E qual seria a solução para Angola na questão dos testes?
Uma das soluções seria a produção de testes localmente para deixar de depender de fornecedores, à semelhança do que está a acontecer em alguns países que estão a solucionar este problema produzindo os seus testes internamente. É evidente que os países que têm maior quantidade de casos positivos da Covid19 fazem mais testes. É um tema chave e estamos a dar todo apoio necessário. Há um aspecto que deve ser tido em conta: mais de 80 por cento dos doentes com a Covid-19 são assintomáticos, significa que as testagens são importantes. Os últimos dados indicam que dos 100 testes que se fazem oito a dez por cento são positivos. Por isso, se os números de testes fossem maiores apanharíamos muitos infectados.
A Covid-19 está a matar muito em Angola e também há poucos recuperados em comparação com outros países da África. Onde é que estamos a falhar?

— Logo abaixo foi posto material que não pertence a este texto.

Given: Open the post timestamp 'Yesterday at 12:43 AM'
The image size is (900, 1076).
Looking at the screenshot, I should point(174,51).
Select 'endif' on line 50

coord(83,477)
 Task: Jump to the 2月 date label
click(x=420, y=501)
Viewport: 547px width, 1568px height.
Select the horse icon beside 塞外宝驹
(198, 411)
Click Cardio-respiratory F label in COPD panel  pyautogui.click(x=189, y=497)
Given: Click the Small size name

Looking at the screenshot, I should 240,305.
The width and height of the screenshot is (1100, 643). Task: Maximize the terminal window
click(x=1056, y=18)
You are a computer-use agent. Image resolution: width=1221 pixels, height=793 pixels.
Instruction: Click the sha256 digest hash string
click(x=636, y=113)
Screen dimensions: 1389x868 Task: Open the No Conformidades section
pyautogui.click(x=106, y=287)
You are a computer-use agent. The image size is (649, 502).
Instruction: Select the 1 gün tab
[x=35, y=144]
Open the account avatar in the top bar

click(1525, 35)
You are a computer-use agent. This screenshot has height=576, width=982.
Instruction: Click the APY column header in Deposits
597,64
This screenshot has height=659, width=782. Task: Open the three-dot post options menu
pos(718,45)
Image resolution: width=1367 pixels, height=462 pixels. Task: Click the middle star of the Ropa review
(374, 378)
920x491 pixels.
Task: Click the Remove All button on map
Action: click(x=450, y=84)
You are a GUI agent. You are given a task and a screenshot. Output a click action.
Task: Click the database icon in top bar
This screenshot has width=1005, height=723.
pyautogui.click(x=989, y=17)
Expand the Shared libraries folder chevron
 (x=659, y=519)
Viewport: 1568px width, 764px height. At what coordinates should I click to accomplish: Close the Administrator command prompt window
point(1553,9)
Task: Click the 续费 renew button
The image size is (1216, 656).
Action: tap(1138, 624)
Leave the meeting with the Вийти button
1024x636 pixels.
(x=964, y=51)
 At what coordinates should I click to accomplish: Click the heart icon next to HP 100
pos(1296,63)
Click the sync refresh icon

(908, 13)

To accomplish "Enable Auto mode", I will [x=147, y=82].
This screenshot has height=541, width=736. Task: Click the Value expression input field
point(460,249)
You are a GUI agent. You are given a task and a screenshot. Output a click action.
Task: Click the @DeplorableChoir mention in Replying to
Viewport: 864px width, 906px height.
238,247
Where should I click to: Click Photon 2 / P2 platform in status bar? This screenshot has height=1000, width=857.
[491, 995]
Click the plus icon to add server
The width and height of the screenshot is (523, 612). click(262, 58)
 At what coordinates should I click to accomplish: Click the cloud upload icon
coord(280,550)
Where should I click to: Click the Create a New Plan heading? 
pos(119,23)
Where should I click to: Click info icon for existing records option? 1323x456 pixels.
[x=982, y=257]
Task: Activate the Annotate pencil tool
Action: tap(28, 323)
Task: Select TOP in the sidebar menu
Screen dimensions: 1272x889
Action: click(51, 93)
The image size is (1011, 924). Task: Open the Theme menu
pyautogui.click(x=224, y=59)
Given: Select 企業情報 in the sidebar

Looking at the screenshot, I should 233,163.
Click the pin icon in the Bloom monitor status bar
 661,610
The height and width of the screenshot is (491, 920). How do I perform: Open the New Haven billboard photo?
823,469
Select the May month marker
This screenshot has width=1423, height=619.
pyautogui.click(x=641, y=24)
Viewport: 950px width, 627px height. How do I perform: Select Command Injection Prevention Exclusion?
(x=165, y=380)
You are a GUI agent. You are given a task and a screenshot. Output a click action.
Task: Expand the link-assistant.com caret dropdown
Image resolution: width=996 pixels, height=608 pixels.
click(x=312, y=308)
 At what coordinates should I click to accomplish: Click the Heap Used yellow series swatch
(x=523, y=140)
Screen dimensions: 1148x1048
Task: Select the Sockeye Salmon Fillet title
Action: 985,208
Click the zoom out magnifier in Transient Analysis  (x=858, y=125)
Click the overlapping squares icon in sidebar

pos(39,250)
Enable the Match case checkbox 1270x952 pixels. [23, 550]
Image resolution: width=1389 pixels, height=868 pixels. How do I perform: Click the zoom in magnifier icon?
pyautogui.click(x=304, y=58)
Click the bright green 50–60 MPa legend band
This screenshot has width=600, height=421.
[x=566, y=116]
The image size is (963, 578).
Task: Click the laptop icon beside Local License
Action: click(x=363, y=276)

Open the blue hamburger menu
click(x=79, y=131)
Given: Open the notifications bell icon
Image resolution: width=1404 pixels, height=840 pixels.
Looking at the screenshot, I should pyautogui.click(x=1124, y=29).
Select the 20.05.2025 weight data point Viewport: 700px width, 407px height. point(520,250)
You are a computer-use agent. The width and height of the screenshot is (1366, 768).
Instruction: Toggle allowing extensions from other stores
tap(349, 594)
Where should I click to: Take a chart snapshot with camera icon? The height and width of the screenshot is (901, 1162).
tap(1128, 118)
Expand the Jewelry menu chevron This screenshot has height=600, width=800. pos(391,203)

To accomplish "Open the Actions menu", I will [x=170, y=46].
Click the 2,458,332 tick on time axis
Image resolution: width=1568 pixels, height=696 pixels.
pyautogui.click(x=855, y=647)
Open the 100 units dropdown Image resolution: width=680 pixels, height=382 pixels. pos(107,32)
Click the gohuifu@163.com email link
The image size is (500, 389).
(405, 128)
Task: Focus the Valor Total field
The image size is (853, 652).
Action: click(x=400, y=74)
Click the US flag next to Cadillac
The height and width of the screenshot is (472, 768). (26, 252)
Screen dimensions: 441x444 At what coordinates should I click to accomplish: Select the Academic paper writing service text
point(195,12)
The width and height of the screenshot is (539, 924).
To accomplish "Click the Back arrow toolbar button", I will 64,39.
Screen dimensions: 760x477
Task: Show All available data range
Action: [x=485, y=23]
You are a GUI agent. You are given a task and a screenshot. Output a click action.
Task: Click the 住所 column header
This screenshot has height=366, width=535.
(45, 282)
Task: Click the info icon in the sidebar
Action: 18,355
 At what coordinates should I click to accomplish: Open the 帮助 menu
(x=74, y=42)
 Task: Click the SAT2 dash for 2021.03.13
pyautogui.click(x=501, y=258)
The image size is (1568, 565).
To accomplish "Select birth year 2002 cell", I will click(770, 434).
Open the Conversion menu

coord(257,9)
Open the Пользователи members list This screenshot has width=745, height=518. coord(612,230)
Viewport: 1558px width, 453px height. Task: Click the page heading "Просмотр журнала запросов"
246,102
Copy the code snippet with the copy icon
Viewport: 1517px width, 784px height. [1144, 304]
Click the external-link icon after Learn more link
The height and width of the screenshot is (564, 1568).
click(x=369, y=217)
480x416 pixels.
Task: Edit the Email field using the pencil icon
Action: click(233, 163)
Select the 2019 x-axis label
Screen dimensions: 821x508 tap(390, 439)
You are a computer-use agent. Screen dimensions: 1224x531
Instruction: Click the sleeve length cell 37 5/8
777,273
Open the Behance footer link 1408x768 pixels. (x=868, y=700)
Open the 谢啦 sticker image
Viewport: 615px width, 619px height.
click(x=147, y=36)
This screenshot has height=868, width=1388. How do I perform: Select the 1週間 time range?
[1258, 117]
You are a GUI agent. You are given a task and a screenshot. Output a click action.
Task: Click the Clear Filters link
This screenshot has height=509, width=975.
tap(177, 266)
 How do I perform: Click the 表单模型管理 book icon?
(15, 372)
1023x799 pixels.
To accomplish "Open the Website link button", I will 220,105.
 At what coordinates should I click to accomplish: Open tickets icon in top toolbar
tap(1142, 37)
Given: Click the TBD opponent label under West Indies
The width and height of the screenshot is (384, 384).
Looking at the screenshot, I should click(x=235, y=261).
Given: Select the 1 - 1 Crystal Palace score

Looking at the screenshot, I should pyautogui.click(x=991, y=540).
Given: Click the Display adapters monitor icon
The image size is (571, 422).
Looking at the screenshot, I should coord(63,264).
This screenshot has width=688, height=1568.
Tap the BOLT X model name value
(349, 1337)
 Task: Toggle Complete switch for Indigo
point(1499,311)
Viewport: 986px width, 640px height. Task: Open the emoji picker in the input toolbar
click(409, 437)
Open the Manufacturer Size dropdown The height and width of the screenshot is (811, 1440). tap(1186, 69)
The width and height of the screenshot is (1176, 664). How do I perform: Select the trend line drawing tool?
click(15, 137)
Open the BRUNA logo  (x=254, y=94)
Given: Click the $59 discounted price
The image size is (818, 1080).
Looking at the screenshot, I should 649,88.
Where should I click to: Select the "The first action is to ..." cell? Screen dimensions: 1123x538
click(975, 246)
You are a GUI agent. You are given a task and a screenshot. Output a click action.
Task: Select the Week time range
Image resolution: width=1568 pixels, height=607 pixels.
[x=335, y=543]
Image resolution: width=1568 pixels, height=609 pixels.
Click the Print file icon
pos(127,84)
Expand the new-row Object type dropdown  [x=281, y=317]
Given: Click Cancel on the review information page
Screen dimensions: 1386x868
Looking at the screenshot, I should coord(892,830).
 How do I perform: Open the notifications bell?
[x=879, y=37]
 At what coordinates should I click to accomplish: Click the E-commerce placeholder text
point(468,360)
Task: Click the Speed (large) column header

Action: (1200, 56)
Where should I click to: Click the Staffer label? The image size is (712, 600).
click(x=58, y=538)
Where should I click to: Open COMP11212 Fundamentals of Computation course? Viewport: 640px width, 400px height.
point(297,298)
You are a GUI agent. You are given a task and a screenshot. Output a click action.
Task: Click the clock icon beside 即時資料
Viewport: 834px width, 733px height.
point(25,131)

A taxa de mortalidade está a aumentar em geral não só por causa da Covid-19, mas também, como em outros países da região e do mundo, por outras causas, na medida em que há outras causas importantes de mortes ligadas às grandes endemias, nomeadamente a malaria, tuberculose, VIH e outras associadas às dificuldades no acesso aos cuidados de saúde, que fazem com que os números de mortes aumentem. Com a transmissão comunitária haverá um crescimento de casos positivos e um número elevado de mortes. É importante considerar que, devido à dificuldade de processar um grande número de testes por dia, haverá também um menor número de casos identificados e assim fazer com que a letalidade (total de mortes sobre total de casos) seja em realidade menor.